Along these lines, have either of you given any thought to the evolution of evolution? Are the evolutionary mechanics of living organisms themselves subject to forces of natural selection? Was the transition from RNA-based life to DNA-based life a function of evolution? What about the (theoretically) endosymbiotic development of mitochondrial DNA? And if yes, can we trace the development of these evolutionary mechanics back to a prebiotic fork before which the chemistry (or physics) of life was indistinguishable from what would ultimately become another (inanimate) path of development? Do we share a common ancestor with The Star of Africa, or coal deposits on the Crow Rez in Montana?
Coal, sure. Sounds good. Why? Because humans have dug up an awful lot of it, moved it around, and burned it. This is a bit like McPhee's television, only better!
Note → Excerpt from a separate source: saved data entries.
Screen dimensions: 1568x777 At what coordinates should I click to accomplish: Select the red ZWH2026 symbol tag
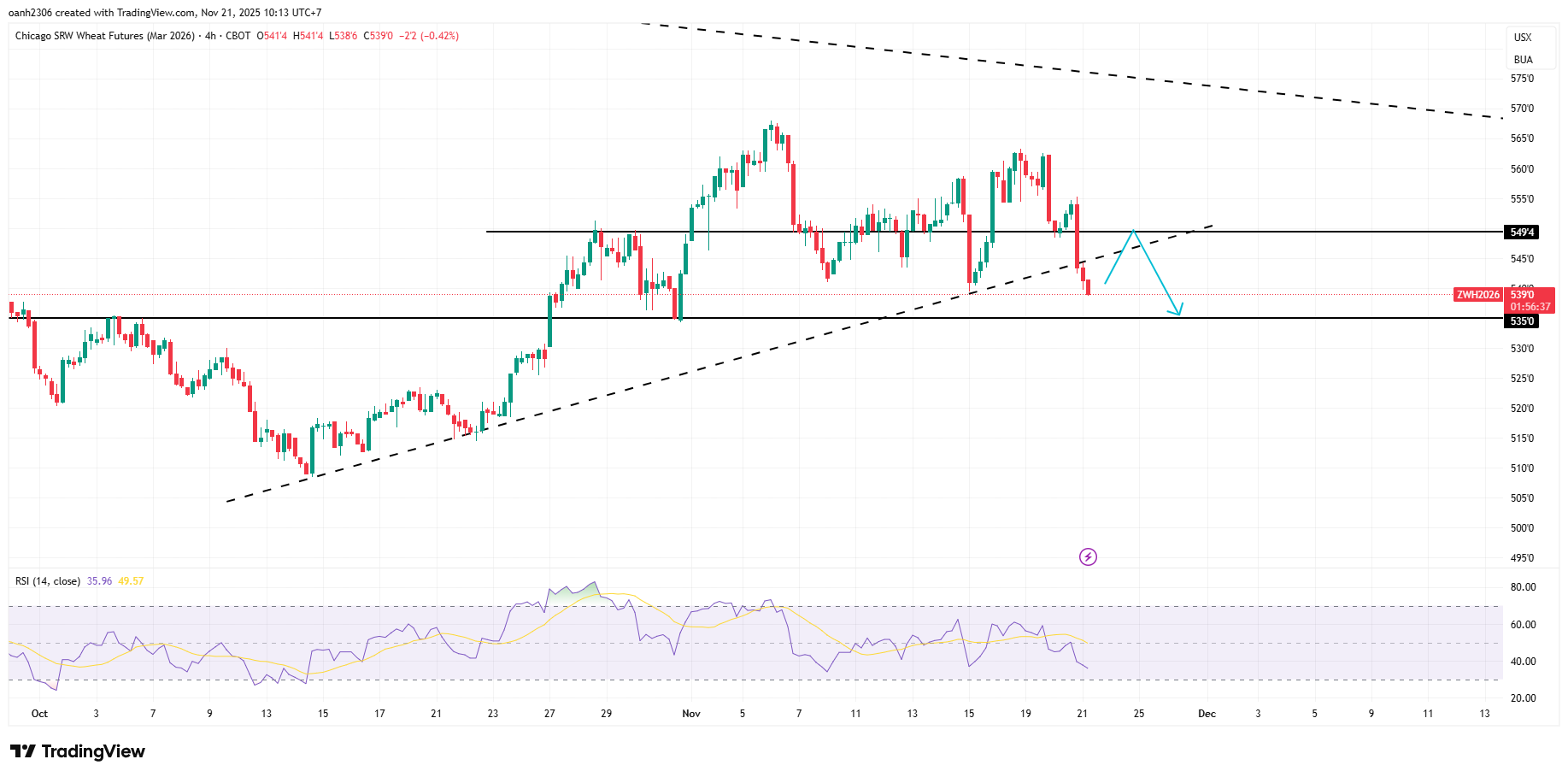1477,295
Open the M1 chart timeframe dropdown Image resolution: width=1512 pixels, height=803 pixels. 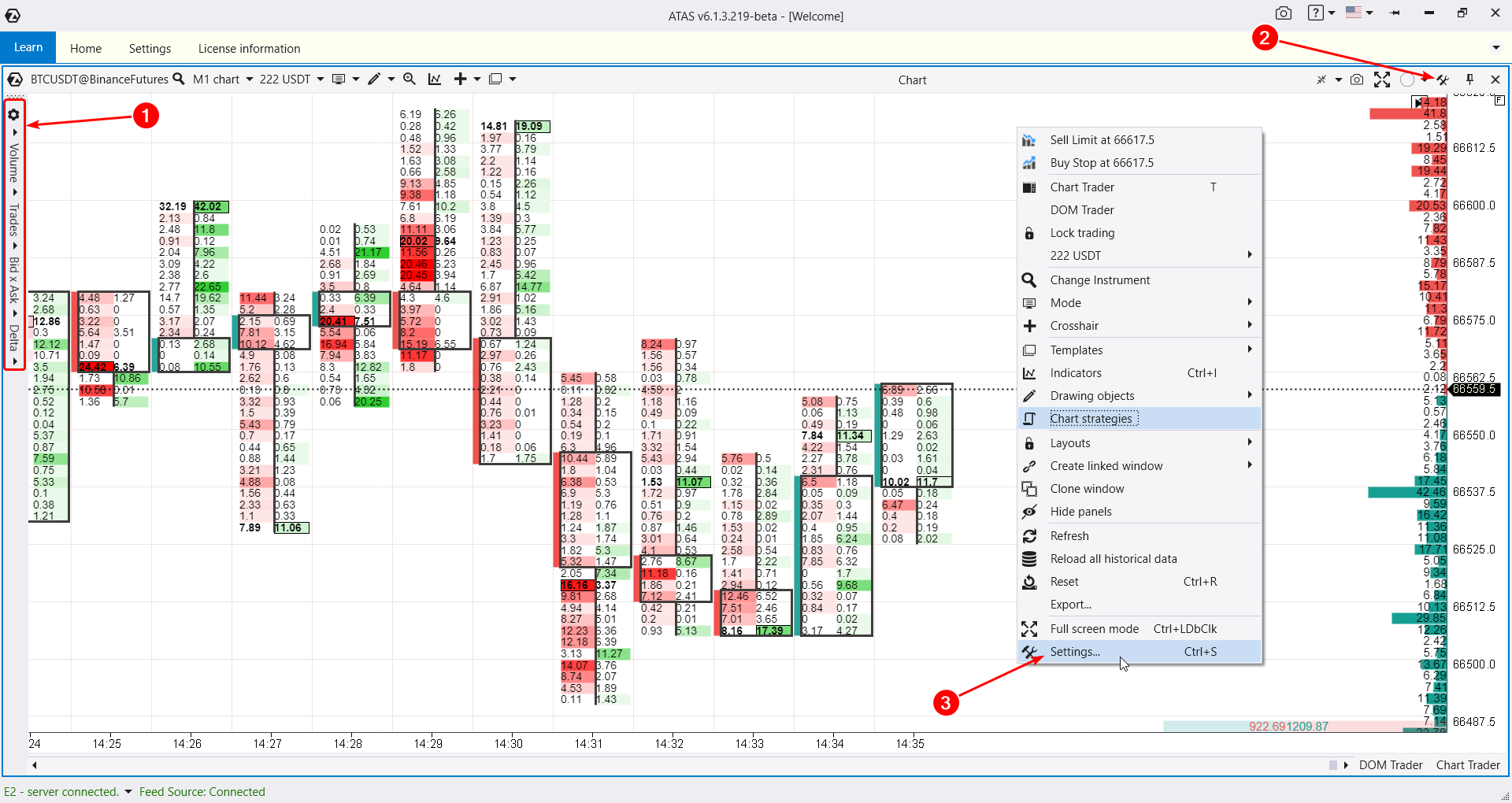tap(223, 80)
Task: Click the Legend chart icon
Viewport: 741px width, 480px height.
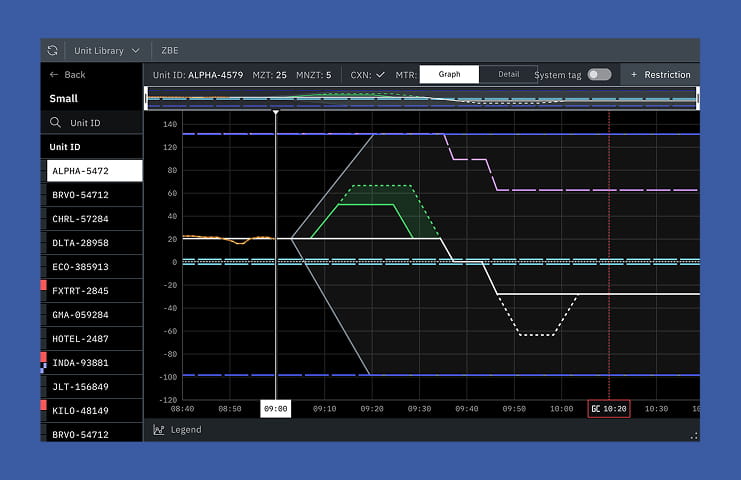Action: pos(159,430)
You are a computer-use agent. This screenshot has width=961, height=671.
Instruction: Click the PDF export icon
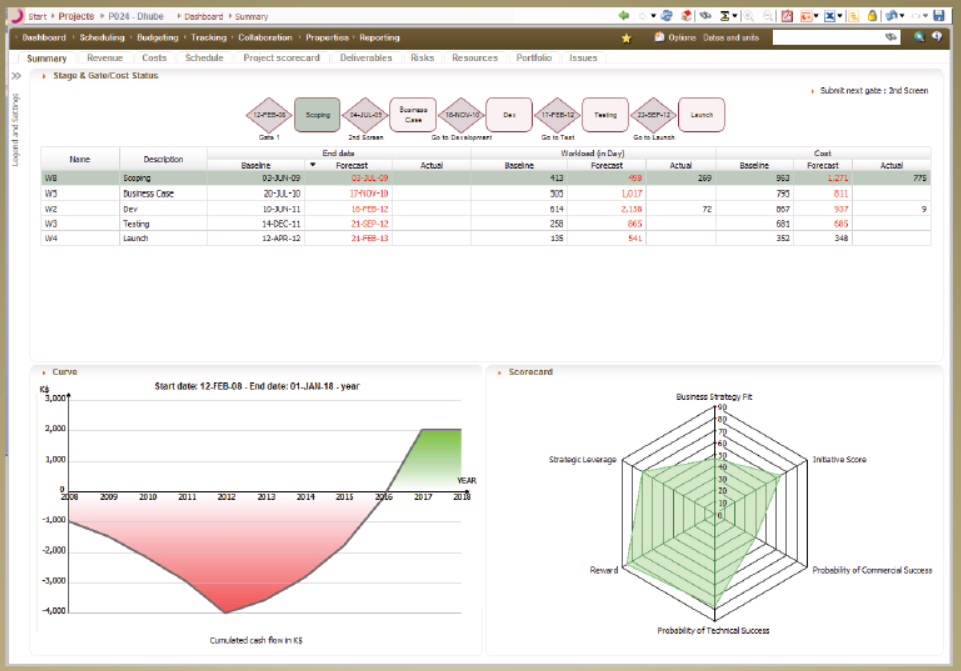point(787,16)
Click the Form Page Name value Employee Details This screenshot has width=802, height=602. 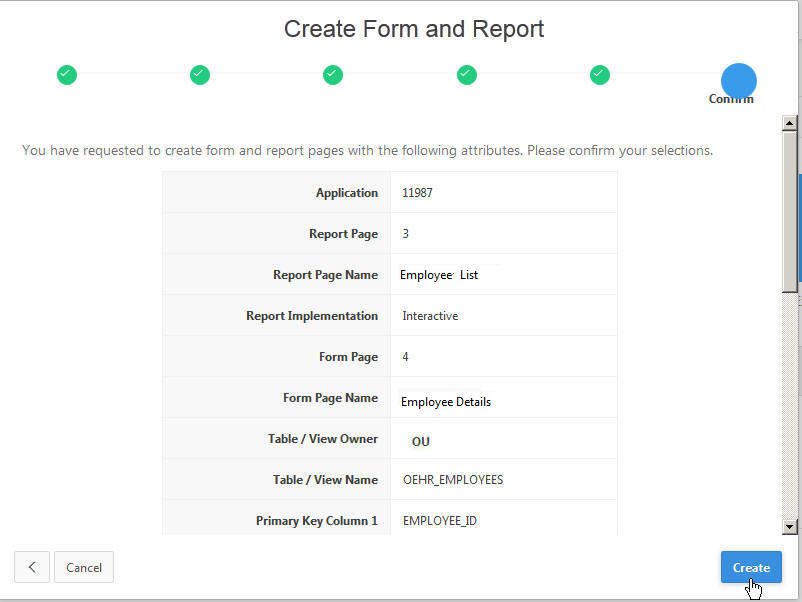coord(446,401)
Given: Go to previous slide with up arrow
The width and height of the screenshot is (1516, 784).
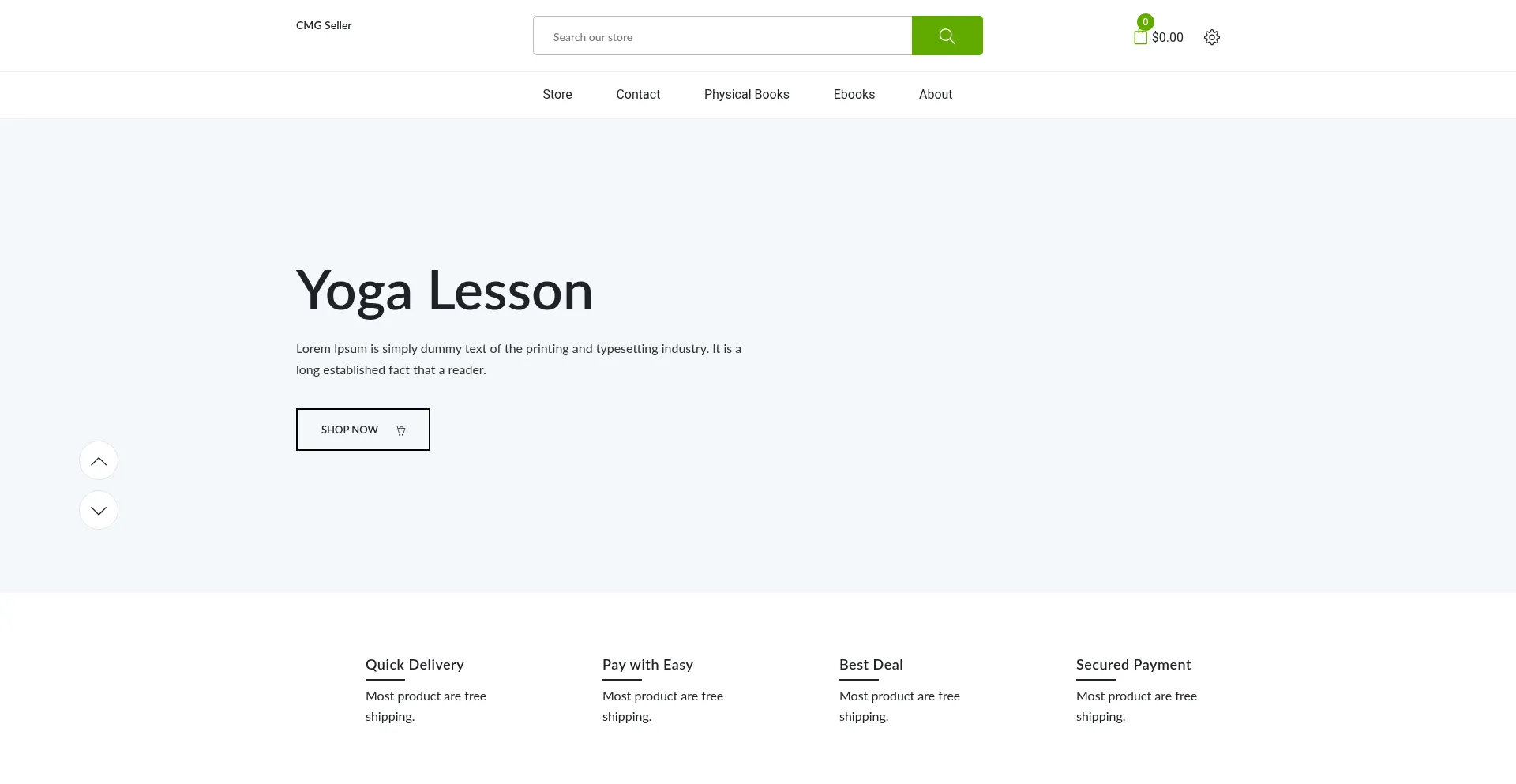Looking at the screenshot, I should [x=99, y=461].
And for all we know, the evolutinary mechanics may have evolved to result in the burning of coal, the invention of television, or in bringing various things from one part of the world to another - just as micro-bots are meant to do in assembling particular technologies.
Now, how about this: what if the particular evolutionary mechanics operating in this part of the universe are some kind of mutation? What if evolutionary mechanics vary across space-time, and most evolutionary systems result in a particular kind of life, but that any number of the variants produce evolutionary freaks. What if the mechanics operating here are simply geared toward producing television?
e-tat,
By asking whether evolutionary mechanics have their own evolutionary mechanics that extend back ancestrally to the inanimate (i.e., was autopoiesis biology’s Big Bang; its first, rude evolutionary moment? Or was the generation of life from lifelessness an historical adaptation of pre-biotic chemistries undergoing specific environmental pressures to occupy an open evolutionary niche: self-reproducibility?) Was it a single, low-probability event, or the statistical outcome of a lengthier process governed by predict(able/ive) forces? Who knows, right?), I suppose I meant two things: 1.) that the biotic and abiotic might be regarded as cousins (a silly idea, perhaps) and 2.) that the "origin of life" may be taking place in the here and now, unobserved--and not just on other planets, but also as a function of evolutionary forces exercised over a large, pre-animate system of matter here on Earth (another silly thing to speculate about, perhaps).
"1.) that the biotic and abiotic might be regarded as cousins (a silly idea, perhaps) and 2.) that the "origin of life" may be taking place in the here and now, unobserved"
Love it. Both ideas. And their potential for silliness.
'Cousins' might simply be change states. A flip of the coin, a different spin on a molecule based on the passage of some other molecule. We'd be seeing a lot of life in that case. Whatever life is.